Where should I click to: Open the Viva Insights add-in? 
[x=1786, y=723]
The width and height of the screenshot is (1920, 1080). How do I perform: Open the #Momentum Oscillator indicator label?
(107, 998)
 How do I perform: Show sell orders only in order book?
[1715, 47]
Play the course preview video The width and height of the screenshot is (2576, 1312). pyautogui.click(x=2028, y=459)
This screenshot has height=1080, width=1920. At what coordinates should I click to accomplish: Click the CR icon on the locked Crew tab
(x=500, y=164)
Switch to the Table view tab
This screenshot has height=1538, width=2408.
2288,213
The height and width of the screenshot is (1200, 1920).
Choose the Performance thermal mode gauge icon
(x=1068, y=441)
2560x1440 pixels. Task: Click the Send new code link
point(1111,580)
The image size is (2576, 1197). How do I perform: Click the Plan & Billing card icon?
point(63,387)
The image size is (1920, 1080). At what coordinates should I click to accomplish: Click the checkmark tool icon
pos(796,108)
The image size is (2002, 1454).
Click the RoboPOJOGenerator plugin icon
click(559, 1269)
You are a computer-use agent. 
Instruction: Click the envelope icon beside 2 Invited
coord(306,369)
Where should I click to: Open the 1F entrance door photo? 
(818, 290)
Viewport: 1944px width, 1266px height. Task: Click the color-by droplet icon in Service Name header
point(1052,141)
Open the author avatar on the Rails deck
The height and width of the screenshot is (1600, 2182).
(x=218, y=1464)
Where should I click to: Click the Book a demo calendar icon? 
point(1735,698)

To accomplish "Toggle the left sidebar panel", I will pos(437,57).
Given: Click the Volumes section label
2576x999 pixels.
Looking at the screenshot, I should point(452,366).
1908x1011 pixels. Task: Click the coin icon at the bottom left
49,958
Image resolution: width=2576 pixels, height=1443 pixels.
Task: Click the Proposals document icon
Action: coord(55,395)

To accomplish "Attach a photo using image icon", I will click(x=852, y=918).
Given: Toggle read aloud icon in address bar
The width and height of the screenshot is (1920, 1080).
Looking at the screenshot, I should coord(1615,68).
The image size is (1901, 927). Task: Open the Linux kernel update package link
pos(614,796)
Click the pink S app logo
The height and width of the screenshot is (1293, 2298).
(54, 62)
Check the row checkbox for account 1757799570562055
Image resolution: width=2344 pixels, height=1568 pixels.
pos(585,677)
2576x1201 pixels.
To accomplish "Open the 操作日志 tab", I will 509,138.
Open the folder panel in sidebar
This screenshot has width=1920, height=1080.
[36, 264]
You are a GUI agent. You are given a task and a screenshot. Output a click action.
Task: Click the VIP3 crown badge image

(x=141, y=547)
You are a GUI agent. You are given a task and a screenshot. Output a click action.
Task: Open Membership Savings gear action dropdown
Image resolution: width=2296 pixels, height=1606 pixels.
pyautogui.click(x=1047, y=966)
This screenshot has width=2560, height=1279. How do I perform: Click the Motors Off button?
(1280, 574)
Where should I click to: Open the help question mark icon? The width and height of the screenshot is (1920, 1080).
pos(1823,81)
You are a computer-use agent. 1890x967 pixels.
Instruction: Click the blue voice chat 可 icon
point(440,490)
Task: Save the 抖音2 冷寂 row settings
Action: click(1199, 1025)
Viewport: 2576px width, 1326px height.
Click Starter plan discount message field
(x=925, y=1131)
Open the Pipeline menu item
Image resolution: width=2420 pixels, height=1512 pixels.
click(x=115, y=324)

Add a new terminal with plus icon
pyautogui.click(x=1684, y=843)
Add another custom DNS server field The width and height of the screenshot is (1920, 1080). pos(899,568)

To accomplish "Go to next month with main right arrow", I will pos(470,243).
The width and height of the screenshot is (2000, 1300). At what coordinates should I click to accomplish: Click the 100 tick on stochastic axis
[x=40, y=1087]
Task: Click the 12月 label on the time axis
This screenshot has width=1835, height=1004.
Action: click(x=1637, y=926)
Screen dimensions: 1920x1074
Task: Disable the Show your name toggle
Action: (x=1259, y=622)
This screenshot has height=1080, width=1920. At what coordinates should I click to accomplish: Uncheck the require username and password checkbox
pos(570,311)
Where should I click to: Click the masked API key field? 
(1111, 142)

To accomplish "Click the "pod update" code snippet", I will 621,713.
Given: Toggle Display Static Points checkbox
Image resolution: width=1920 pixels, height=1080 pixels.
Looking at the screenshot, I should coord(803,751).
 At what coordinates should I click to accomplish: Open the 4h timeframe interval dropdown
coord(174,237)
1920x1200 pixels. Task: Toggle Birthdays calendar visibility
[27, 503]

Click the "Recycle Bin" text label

....

**Task goal:**
The answer should consist of the full listing, repeated exactly.

**Exercise answer:**
Where should I click to: Open the Viva Insights add-in? 
[x=1786, y=723]
The width and height of the screenshot is (1920, 1080). How do I perform: Open the #Momentum Oscillator indicator label?
(107, 998)
 How do I perform: Show sell orders only in order book?
[1715, 47]
Play the course preview video The width and height of the screenshot is (2576, 1312). pyautogui.click(x=2028, y=459)
This screenshot has height=1080, width=1920. At what coordinates should I click to accomplish: Click the CR icon on the locked Crew tab
(x=500, y=164)
Switch to the Table view tab
This screenshot has height=1538, width=2408.
2288,213
The height and width of the screenshot is (1200, 1920).
Choose the Performance thermal mode gauge icon
(x=1068, y=441)
2560x1440 pixels. Task: Click the Send new code link
point(1111,580)
The image size is (2576, 1197). How do I perform: Click the Plan & Billing card icon?
point(63,387)
The image size is (1920, 1080). At what coordinates should I click to accomplish: Click the checkmark tool icon
pos(796,108)
The image size is (2002, 1454).
Click the RoboPOJOGenerator plugin icon
click(559, 1269)
You are a computer-use agent. 
Instruction: Click the envelope icon beside 2 Invited
coord(306,369)
Where should I click to: Open the 1F entrance door photo? 
(818, 290)
Viewport: 1944px width, 1266px height. Task: Click the color-by droplet icon in Service Name header
point(1052,141)
Open the author avatar on the Rails deck
The height and width of the screenshot is (1600, 2182).
(x=218, y=1464)
Where should I click to: Click the Book a demo calendar icon? 
point(1735,698)

To accomplish "Toggle the left sidebar panel", I will pos(437,57).
Given: Click the Volumes section label
2576x999 pixels.
Looking at the screenshot, I should point(452,366).
1908x1011 pixels. Task: Click the coin icon at the bottom left
49,958
Image resolution: width=2576 pixels, height=1443 pixels.
Task: Click the Proposals document icon
Action: coord(55,395)

To accomplish "Attach a photo using image icon", I will click(x=852, y=918).
Given: Toggle read aloud icon in address bar
The width and height of the screenshot is (1920, 1080).
Looking at the screenshot, I should coord(1615,68).
The image size is (1901, 927). Task: Open the Linux kernel update package link
pos(614,796)
Click the pink S app logo
The height and width of the screenshot is (1293, 2298).
(54, 62)
Check the row checkbox for account 1757799570562055
Image resolution: width=2344 pixels, height=1568 pixels.
pos(585,677)
2576x1201 pixels.
To accomplish "Open the 操作日志 tab", I will 509,138.
Open the folder panel in sidebar
This screenshot has width=1920, height=1080.
[36, 264]
You are a GUI agent. You are given a task and a screenshot. Output a click action.
Task: Click the VIP3 crown badge image

(x=141, y=547)
You are a GUI agent. You are given a task and a screenshot. Output a click action.
Task: Open Membership Savings gear action dropdown
Image resolution: width=2296 pixels, height=1606 pixels.
pyautogui.click(x=1047, y=966)
This screenshot has width=2560, height=1279. How do I perform: Click the Motors Off button?
(1280, 574)
Where should I click to: Open the help question mark icon? The width and height of the screenshot is (1920, 1080).
pos(1823,81)
You are a computer-use agent. 1890x967 pixels.
Instruction: Click the blue voice chat 可 icon
point(440,490)
Task: Save the 抖音2 冷寂 row settings
Action: click(1199, 1025)
Viewport: 2576px width, 1326px height.
Click Starter plan discount message field
(x=925, y=1131)
Open the Pipeline menu item
Image resolution: width=2420 pixels, height=1512 pixels.
click(x=115, y=324)

Add a new terminal with plus icon
pyautogui.click(x=1684, y=843)
Add another custom DNS server field The width and height of the screenshot is (1920, 1080). pos(899,568)

To accomplish "Go to next month with main right arrow", I will pos(470,243).
The width and height of the screenshot is (2000, 1300). At what coordinates should I click to accomplish: Click the 100 tick on stochastic axis
[x=40, y=1087]
Task: Click the 12月 label on the time axis
This screenshot has width=1835, height=1004.
Action: click(x=1637, y=926)
Screen dimensions: 1920x1074
Task: Disable the Show your name toggle
Action: (x=1259, y=622)
This screenshot has height=1080, width=1920. At what coordinates should I click to accomplish: Uncheck the require username and password checkbox
pos(570,311)
Where should I click to: Click the masked API key field? 
(1111, 142)

To accomplish "Click the "pod update" code snippet", I will 621,713.
Given: Toggle Display Static Points checkbox
Image resolution: width=1920 pixels, height=1080 pixels.
Looking at the screenshot, I should coord(803,751).
 At what coordinates should I click to accomplish: Open the 4h timeframe interval dropdown
coord(174,237)
1920x1200 pixels. Task: Toggle Birthdays calendar visibility
[27, 503]

Click the "Recycle Bin" text label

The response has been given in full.